特集 これだけは知っておきたい検査のポイント
XII.細菌検査
血液培養
勝 正孝
1
1市立川崎病院
pp.692-693
発行日 1975年3月20日
Published Date 1975/3/20
DOI https://doi.org/10.11477/mf.1402205967
- 有料閲覧
- 文献概要
異常値を示す疾患
血液中には健常者では病原微生物は検出されない.慢性,亜急性,急性の敗血症の諸症状を呈している患者の血液から菌を検出すれば,その診断価値はきわめて大きい.菌血症は敗血症必発の症状で,敗血巣の確認と共に敗血症の重要な要素である.軽い悪寒,発熱,頭痛,腰痛など軽度の敗血症状を呈し,流血中より一過性に菌を検出する場合がある.多くは一疾患の経過中または処置後にみられ(肺炎,髄膜炎,重症腎盂腎炎,アンギーナ,抜歯,尿道ブジーまたはカテーテル挿入,子宮内膜掻破など),一過性の菌血症のみで終わることが多い.この菌血症も生体側の諸要因,侵入菌の毒力によっては,病巣が敗血巣となりあるいは新しい敗血巣が生じ,細菌性心内膜炎あるいは急性敗血症にまで発展移行する場合もある.敗血症あるいは菌血症いずれであっても,血中より菌を検出した場合の臨床上の意義はきわめて大きい.

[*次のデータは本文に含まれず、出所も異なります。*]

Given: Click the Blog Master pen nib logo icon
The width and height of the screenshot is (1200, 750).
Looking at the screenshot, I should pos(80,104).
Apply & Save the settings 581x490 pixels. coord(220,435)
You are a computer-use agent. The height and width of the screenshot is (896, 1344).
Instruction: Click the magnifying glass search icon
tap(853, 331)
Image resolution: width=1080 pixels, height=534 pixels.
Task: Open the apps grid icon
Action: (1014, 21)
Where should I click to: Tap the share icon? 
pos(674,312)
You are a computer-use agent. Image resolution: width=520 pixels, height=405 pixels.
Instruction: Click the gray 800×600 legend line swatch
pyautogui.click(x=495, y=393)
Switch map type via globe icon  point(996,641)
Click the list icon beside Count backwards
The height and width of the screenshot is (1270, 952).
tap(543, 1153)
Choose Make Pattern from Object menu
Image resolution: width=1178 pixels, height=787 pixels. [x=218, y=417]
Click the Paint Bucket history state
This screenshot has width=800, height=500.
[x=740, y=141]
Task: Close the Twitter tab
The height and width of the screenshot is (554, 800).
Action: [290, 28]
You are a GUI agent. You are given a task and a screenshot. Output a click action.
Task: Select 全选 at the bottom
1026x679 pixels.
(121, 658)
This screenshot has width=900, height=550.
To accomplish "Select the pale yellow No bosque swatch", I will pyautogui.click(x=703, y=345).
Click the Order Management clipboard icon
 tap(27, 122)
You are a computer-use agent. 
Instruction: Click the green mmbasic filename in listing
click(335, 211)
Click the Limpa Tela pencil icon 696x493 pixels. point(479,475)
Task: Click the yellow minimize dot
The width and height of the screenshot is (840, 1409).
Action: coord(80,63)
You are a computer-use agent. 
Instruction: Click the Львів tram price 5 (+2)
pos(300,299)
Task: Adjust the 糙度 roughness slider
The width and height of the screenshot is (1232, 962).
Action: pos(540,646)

内科においては近頃,最初から敗血症あるいはその疑いとして入院して来る定型的な患者はきわめて稀である.最近では図に示すような基礎疾患患者に各種の治療または処置を行った場合に,それらが誘因または"trigger"となり,敗血症が誘起される,換言すれば"secondary septicemia"さらには死亡直前に来分する終末敗血症(terrninalsepticemia)が大部分を占めている.